Escuchar es hablar
Llegué a Cusco después de un viaje largo. Me levanté a las cuatro de la mañana y salí cuando el cielo todavía estaba oscuro. El cuerpo protestó enredando el estómago con el alma.
Al caminar por la ciudad, veo turistas que van y vienen, ocupando los espacios de la gente local que conversa, ríe y reniega. Es con esos gestos que el lugar se siente vivo. Los espacios se transforman constantemente, se vuelven acogedores para algunos, y ajenos o excluyentes para otros.
La ruta hacia los espacios rurales me recuerda la fuerza de la vida comunitaria. Los cerros se levantan como guardianes y los animales caminan por las calles como parte del paisaje cotidiano. Por las noches, el frío obliga a quedarse dentro y el silencio se vuelve profundo. Cuando la comunidad sube a las chacras, el pueblo parece detenerse y las puertas se cierran firmes hasta su regreso.
Allí conocí a mujeres con manos curtidas por el trabajo, capaces de sostener herramientas pesadas durante horas. Mujeres que han criado solas, que han enfrentado la ausencia del Estado, la precariedad económica y, muchas veces, el abuso y el silencio.
"La psicología que aprendimos en las aulas no alcanza para comprender sus realidades. Porque el dolor que viven no es individual, es colectivo."
La psicología que aprendimos en las aulas no alcanza para comprender sus realidades. Porque el dolor que viven no es individual, es colectivo. ¿Cómo hablar de bienestar cuando hay hambre, violencia o abandono? ¿Cómo sanar solas lo que es una herida comunitaria?

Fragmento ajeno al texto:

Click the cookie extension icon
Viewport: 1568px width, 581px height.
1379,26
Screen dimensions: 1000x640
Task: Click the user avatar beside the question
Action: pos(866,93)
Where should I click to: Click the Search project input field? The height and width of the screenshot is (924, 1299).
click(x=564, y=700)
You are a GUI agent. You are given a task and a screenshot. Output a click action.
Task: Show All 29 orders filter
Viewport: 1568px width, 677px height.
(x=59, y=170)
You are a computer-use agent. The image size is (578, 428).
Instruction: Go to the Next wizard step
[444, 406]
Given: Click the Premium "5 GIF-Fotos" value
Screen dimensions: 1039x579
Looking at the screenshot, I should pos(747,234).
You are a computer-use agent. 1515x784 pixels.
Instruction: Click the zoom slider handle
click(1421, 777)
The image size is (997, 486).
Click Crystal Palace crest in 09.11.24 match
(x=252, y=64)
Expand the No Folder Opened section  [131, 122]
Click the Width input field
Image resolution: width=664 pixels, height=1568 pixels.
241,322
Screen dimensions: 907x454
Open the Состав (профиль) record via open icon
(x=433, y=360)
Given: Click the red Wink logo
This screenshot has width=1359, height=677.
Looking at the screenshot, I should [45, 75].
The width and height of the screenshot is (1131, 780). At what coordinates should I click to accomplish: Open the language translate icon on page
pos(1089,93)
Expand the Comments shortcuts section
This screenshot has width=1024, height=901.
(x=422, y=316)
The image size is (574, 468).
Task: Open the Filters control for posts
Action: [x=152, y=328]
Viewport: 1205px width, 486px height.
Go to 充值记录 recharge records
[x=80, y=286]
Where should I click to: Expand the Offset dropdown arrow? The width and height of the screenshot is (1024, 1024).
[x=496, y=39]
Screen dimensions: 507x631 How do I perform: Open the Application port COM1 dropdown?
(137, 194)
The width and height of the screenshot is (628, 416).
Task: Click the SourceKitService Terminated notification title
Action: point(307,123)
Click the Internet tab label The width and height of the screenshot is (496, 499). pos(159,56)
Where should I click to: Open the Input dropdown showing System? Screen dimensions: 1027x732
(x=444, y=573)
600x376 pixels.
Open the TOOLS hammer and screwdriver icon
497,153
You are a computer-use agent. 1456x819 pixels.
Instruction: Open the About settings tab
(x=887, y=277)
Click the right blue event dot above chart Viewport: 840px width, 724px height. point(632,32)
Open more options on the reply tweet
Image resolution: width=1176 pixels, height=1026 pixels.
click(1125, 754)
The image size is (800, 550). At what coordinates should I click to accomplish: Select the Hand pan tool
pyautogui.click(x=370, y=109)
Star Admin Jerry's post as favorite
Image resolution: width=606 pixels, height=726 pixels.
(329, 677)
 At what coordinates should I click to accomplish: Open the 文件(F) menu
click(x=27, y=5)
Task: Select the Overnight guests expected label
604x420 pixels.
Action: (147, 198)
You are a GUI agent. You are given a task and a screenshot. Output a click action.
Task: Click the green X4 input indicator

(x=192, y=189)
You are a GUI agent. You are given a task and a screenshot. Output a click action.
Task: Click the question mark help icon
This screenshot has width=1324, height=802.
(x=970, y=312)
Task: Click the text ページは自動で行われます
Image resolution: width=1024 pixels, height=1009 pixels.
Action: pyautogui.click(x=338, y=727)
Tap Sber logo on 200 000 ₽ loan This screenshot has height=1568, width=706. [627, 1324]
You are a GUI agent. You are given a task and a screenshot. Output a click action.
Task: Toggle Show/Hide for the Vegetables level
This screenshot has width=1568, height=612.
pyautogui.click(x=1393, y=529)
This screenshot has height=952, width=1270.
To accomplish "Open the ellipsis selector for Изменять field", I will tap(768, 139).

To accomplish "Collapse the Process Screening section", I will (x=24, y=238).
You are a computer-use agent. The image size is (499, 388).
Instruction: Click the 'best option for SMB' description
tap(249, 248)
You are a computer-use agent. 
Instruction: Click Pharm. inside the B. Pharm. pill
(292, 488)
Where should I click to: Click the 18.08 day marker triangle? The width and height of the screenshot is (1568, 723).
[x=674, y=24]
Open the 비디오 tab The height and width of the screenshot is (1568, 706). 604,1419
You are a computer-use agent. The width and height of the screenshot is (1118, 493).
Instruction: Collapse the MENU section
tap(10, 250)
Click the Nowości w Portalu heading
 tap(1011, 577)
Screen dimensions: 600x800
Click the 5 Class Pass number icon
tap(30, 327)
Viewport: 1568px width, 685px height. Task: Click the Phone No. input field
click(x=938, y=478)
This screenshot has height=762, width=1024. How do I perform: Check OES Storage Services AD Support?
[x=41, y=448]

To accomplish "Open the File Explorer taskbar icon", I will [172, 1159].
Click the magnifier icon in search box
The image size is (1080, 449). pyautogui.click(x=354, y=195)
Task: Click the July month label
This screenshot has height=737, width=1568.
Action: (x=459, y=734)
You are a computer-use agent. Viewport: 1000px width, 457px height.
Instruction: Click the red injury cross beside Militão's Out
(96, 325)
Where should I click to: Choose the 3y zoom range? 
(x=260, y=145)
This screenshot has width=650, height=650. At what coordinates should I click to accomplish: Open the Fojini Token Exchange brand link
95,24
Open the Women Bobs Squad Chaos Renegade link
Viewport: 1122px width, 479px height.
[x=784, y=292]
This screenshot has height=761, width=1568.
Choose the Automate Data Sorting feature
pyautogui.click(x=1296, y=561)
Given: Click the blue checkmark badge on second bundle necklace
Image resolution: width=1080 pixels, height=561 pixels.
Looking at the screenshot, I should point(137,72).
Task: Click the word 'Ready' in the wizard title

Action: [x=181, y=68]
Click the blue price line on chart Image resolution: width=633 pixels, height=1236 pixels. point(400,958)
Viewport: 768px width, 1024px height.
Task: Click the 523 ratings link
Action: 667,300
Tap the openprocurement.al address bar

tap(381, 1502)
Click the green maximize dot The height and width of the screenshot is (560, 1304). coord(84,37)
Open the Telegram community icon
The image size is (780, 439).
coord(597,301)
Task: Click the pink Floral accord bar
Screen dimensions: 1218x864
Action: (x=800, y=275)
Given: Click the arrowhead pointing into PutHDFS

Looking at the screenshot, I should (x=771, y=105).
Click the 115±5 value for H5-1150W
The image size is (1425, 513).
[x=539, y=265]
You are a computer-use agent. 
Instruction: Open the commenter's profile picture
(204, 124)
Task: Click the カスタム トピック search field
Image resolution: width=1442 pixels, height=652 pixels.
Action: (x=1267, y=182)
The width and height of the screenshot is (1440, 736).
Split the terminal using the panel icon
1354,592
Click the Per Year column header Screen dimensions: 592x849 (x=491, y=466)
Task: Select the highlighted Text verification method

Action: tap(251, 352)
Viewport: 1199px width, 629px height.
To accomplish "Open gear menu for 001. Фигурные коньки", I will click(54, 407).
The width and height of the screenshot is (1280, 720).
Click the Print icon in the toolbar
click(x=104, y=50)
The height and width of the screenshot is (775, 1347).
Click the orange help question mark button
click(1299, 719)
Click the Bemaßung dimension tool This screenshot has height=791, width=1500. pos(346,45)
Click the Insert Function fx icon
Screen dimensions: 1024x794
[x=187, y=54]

La gente conversa, observa, se cuida. Se prestan animales, se ayudan a cargar, se acompañan en las dificultades. En los espacios rurales son pocas las personas que pasan de largo sin tender la mano. Con poco abren las puertas de sus casas con generosidad. No sin cautela, porque el conflicto armado dejó heridas que todavía laten en la memoria; de familiares desaparecidos o amistades que no volvieron.
A veces una melancolía profunda me abraza. Quiero transformar muchas cosas, aunque sé que no estoy para salvar a nadie. Junto a otros decidí acompañar, escuchar y caminar.
Hace poco, una señora me dijo:
“Tienes paciencia para escuchar y hablar”.
Las palabras son tesoros y escuchar es su mapa. En medio del cansancio, el frío y las dudas, me reafirmo en el sentido del trabajo comunitario. Escuchar es cuidarnos y acompañarnos es una forma de resistencia colectiva.